We recommend first cloning this repository locally. Navigate to your chosen directory and use
git clone https://github.com/tomcjackc/Probabilistic-Operator-Learning-for-Climate-Model-Parameterisation.git
cd Probabilistic-Operator-Learning-for-Climate-Model-Parameterisation
Edit the bottom line of environment.yml
according to the local filepath to your Conda environments. The conda
environment used to conduct this work can then be created by using
conda env create -f environment.yml
Notebooks in the notebooks/
diectory should now be runnable. If the import
statements raise exceptions, please contact tc656@cam.ac.uk and we'll be happy to help.

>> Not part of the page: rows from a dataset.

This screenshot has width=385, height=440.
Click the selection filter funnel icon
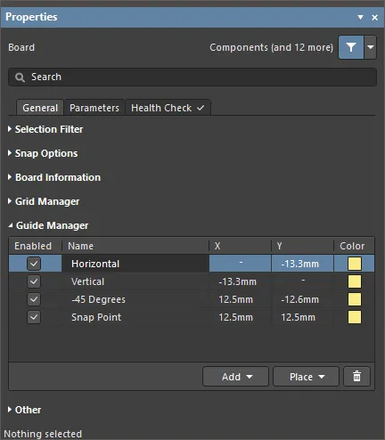tap(351, 47)

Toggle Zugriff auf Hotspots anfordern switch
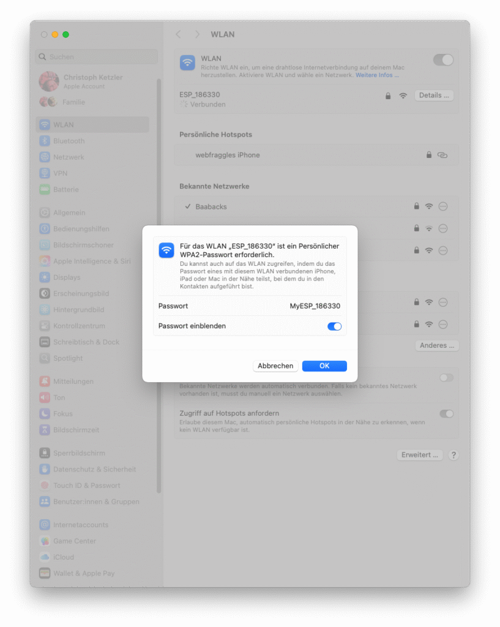[x=446, y=413]
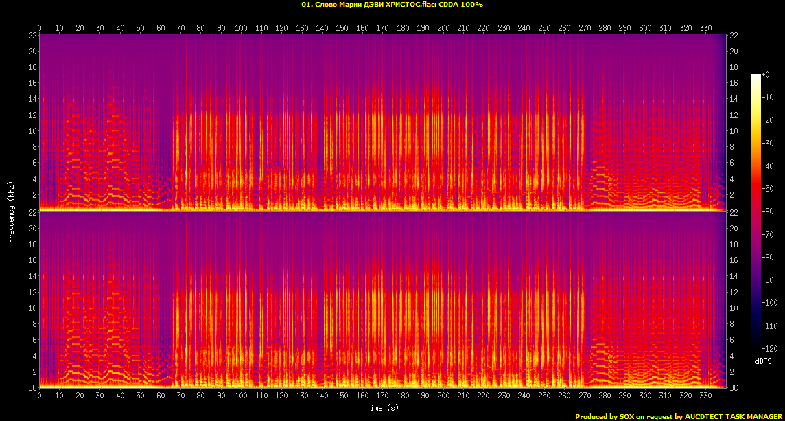Open the "Produced by SOX" footer credit
785x421 pixels.
605,416
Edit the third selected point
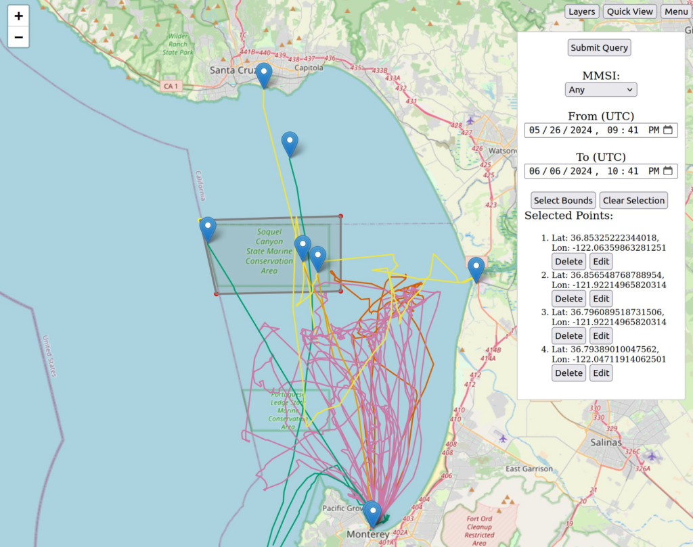Screen dimensions: 693x547 tap(601, 336)
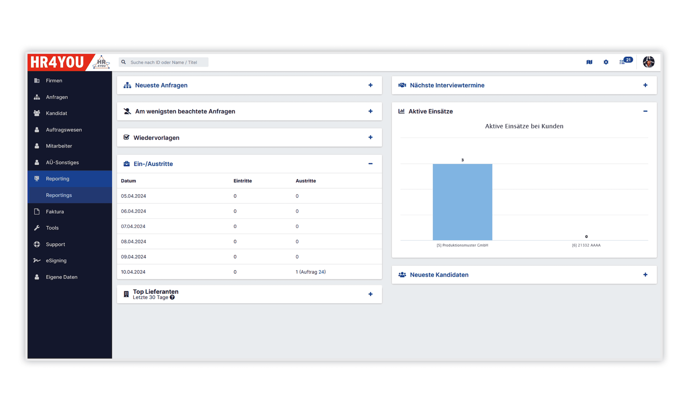
Task: Click the user avatar picture
Action: coord(648,62)
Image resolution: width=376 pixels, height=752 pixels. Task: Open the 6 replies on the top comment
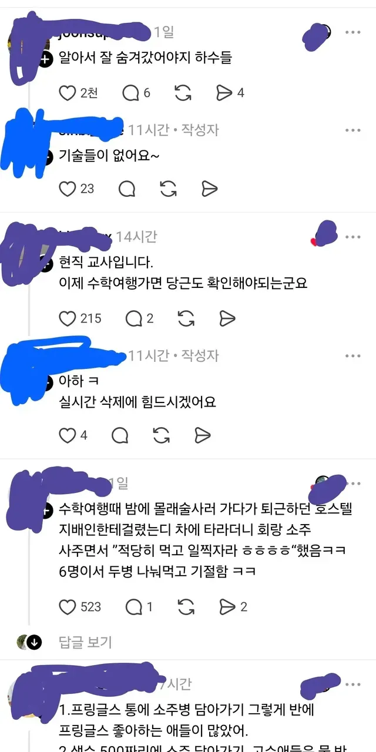click(x=136, y=92)
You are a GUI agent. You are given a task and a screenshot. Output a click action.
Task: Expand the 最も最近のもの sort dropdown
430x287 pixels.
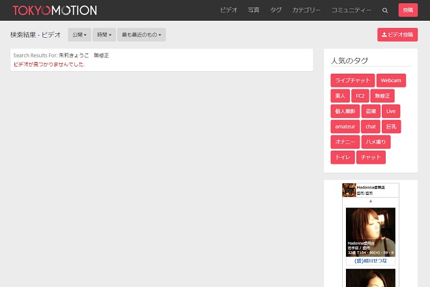[141, 35]
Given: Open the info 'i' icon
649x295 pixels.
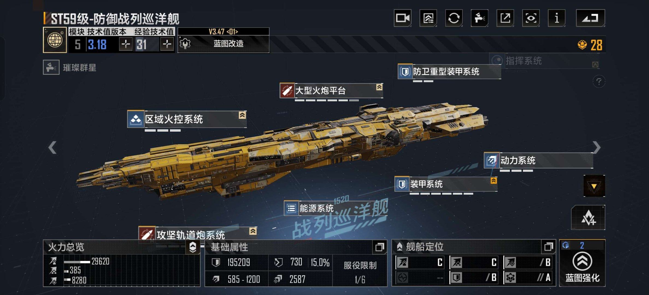Looking at the screenshot, I should click(x=557, y=18).
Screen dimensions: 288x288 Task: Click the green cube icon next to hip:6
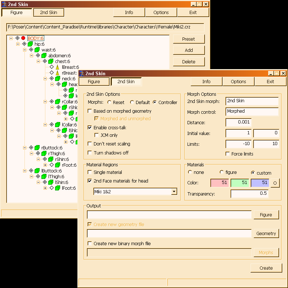[x=30, y=44]
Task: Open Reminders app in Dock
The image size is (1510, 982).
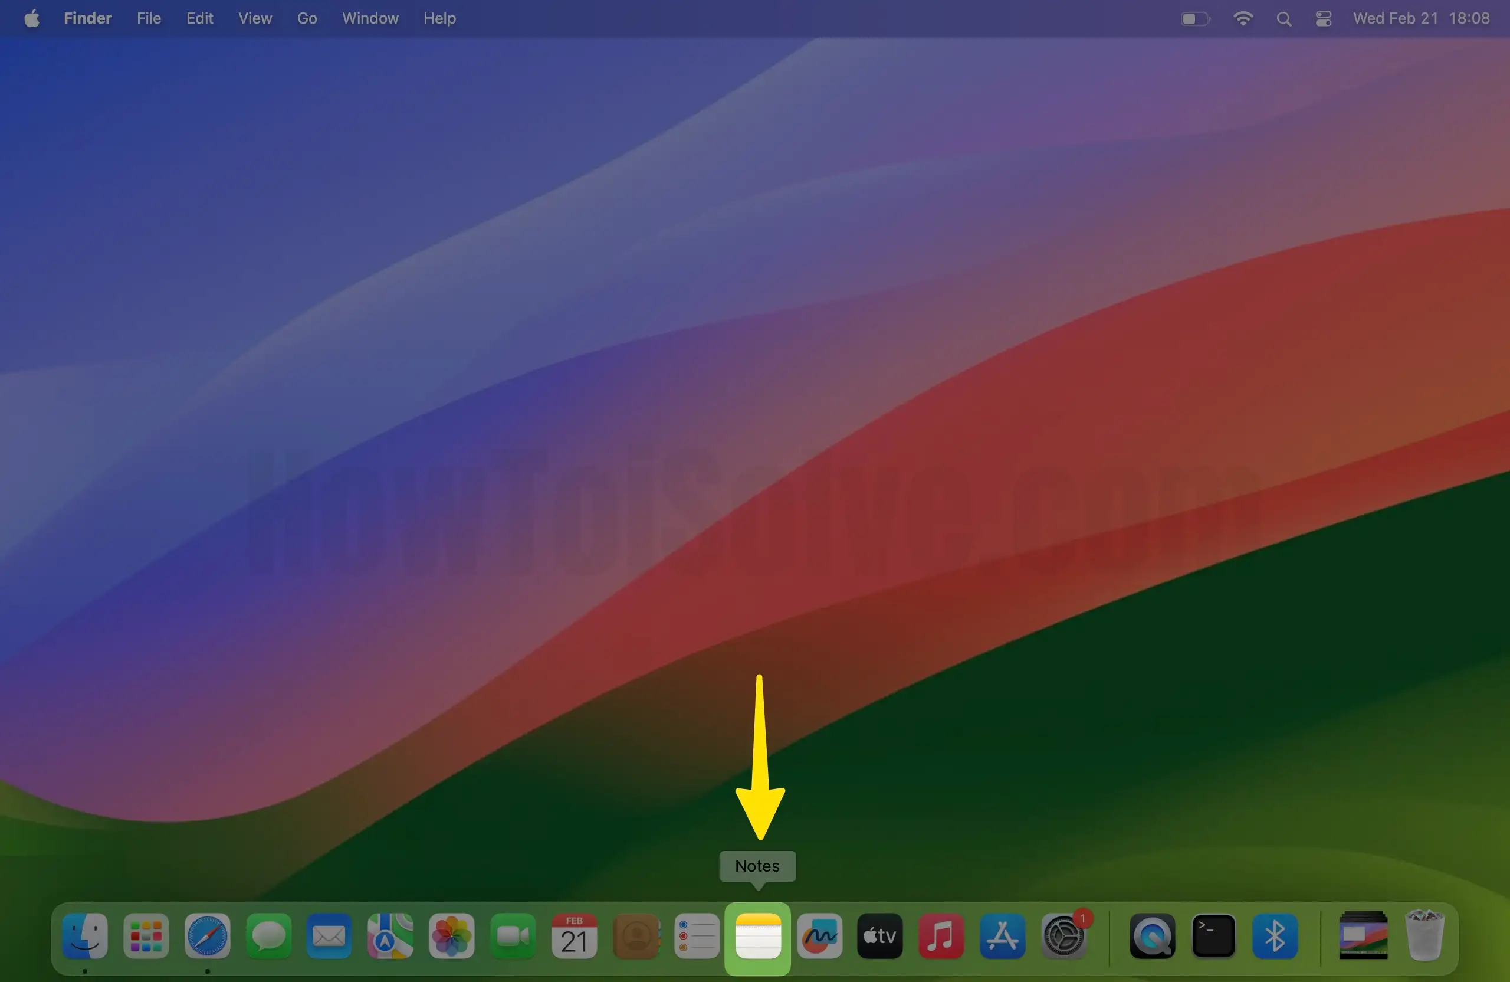Action: tap(697, 936)
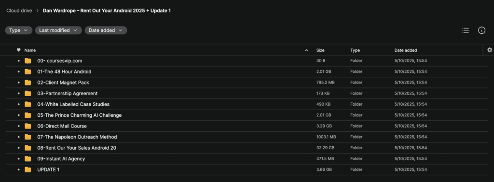Image resolution: width=494 pixels, height=182 pixels.
Task: Toggle favourite dot for 07-The Napoleon Outreach Method
Action: (19, 137)
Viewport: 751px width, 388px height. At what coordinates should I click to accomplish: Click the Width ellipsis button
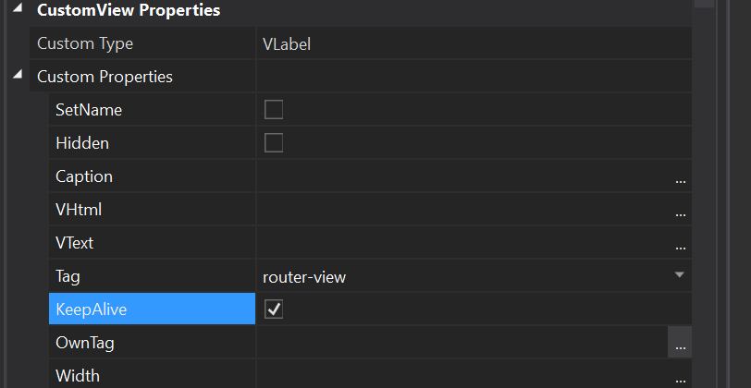click(x=681, y=377)
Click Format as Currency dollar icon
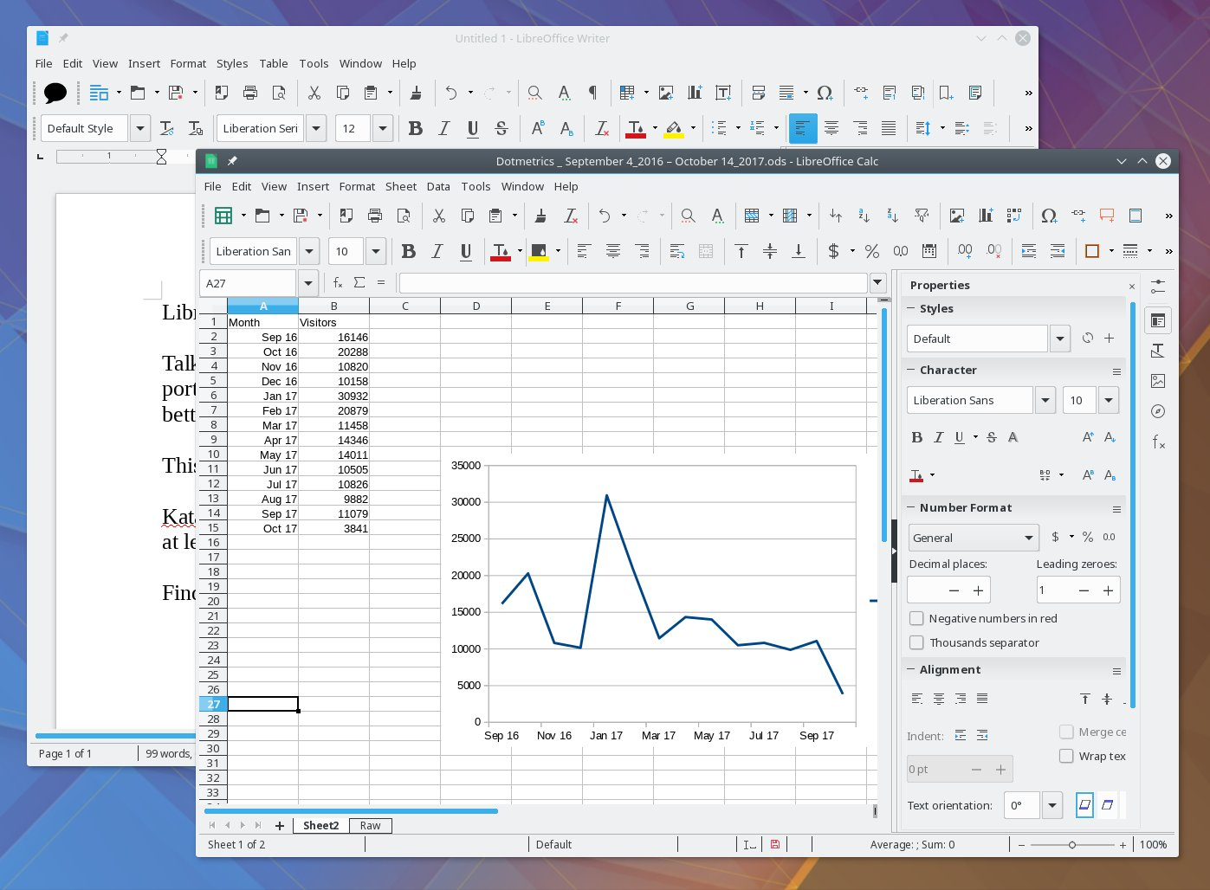The image size is (1210, 890). pyautogui.click(x=833, y=251)
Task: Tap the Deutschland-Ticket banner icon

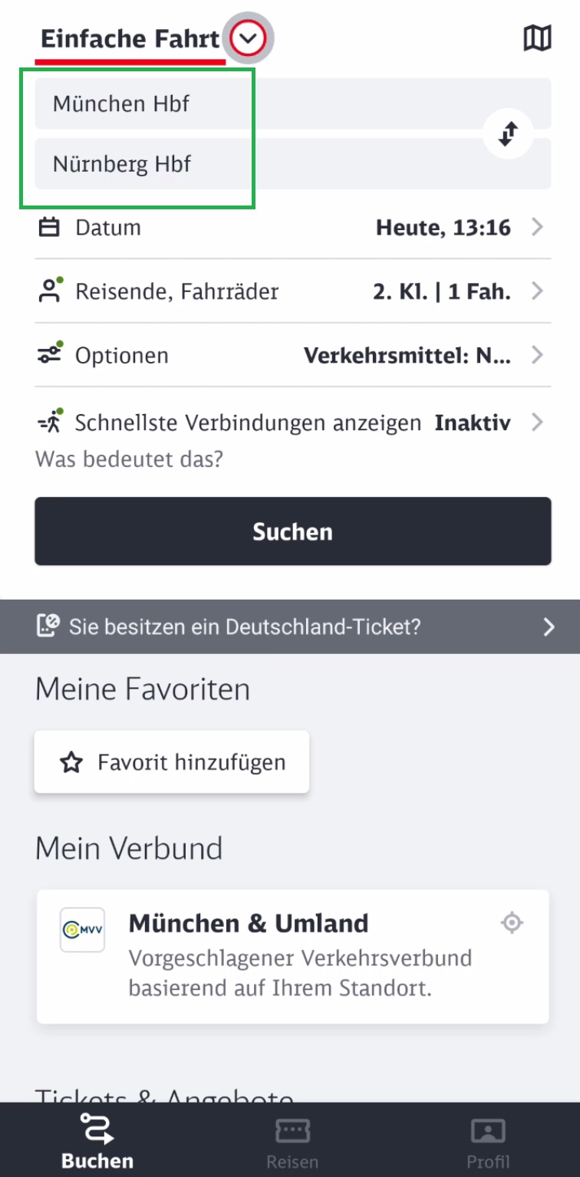Action: [48, 626]
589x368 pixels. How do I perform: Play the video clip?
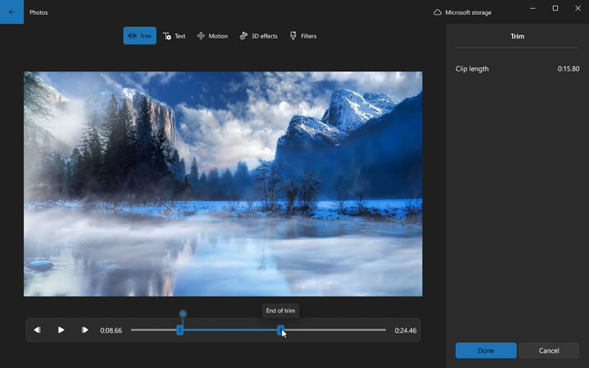tap(61, 330)
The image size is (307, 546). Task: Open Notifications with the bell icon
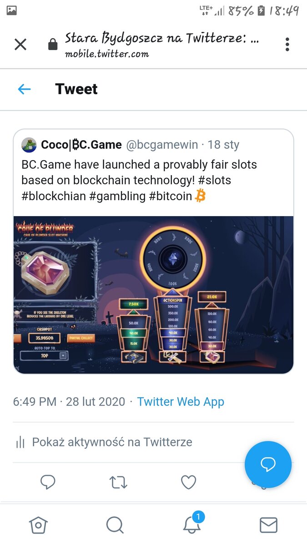pos(192,525)
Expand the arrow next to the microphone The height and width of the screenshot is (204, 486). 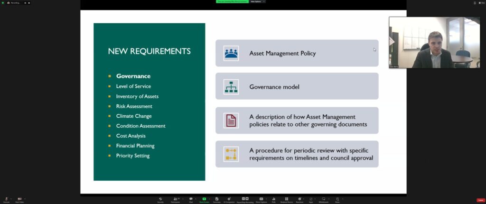(11, 198)
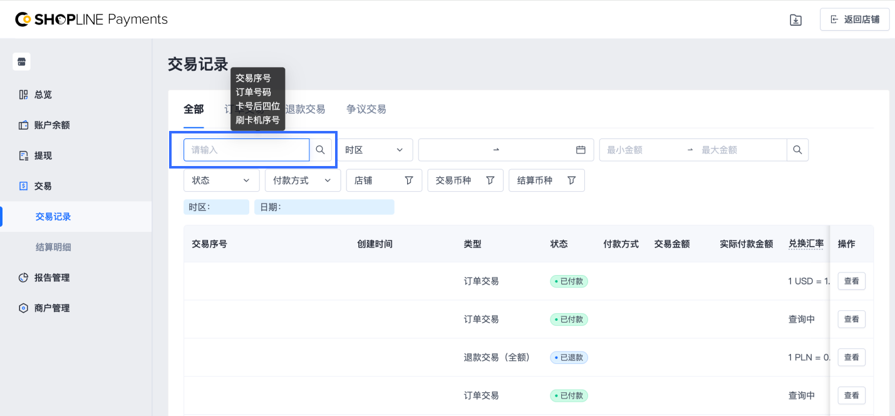Click the search magnifier beside 请输入 field
The height and width of the screenshot is (416, 895).
[x=320, y=150]
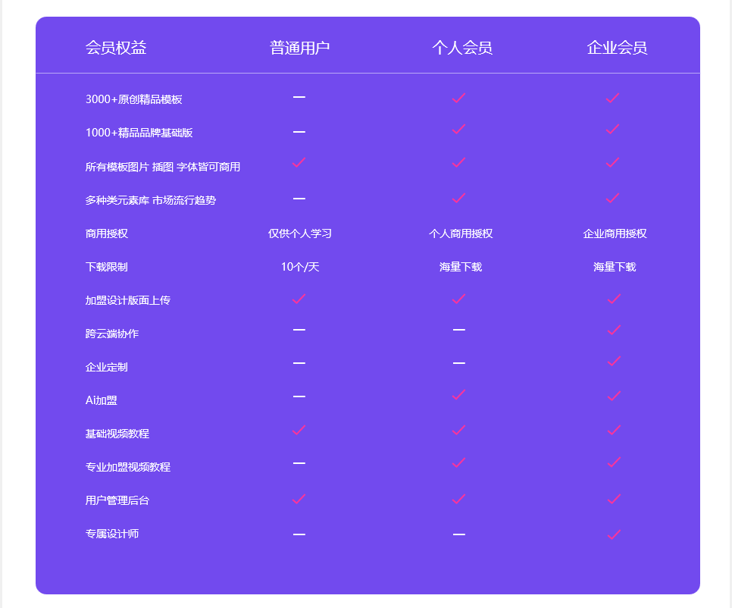Select 仅供个人学习 in the 普通用户 column

pyautogui.click(x=299, y=233)
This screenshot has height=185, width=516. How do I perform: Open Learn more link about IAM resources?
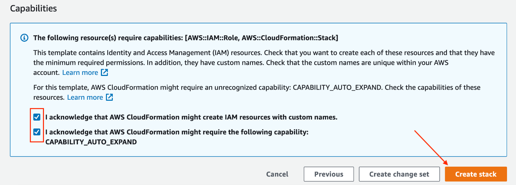tap(80, 73)
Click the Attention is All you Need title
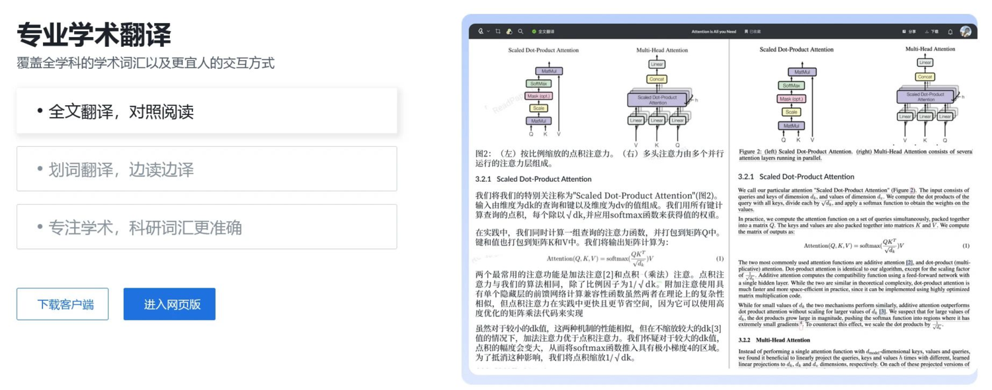Viewport: 992px width, 390px height. 714,31
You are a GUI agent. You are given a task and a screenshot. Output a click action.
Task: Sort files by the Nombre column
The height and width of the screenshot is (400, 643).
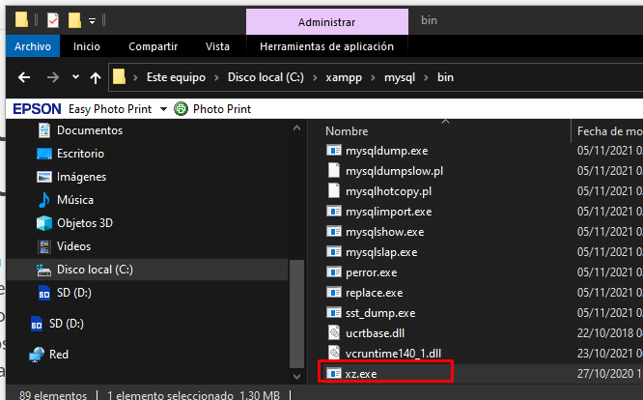(348, 130)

Data for the benchmark problems --- Burgers', Darcy Flow, Helmholtz, Navier-Stokes --- can be obtained from https://doi.org/10.5281/zenodo.12529654. Data for each of these problems (details found on the Zenodo repository) should be placed into the burgers_data/
, darcy_flow_data/rect_cont_PWC/
, helmholtz_data/
, and navier_stokes_data/
directories, respectively.
The Jupyter notebooks found in the notebooks/
directory can be used to reproduce the results presented in the thesis. See notebooks/README.md
for more details.
Model architectures for our operator learning framework are found in models.py
, including a base class for our overall model and a gaussian process regressor class (written using GPJax) used for our latent representation of the operator in question.
Code used to load data for each benchmark problem and the PV parameterisation experiment is found in dataloaders.py
. This ensures that data used in the notebooks is in a standardised format.
Lastly, tools.py
includes some helper functions required to load data for the PV parameterisation experiment. This code is reused from https://github.com/m2lines/pyqg_generative.git.
The submodule pyqg_parameterisation_benchmarks
is used to generate new data for PV parameterisation in experiments, but is not used in the final results of this work.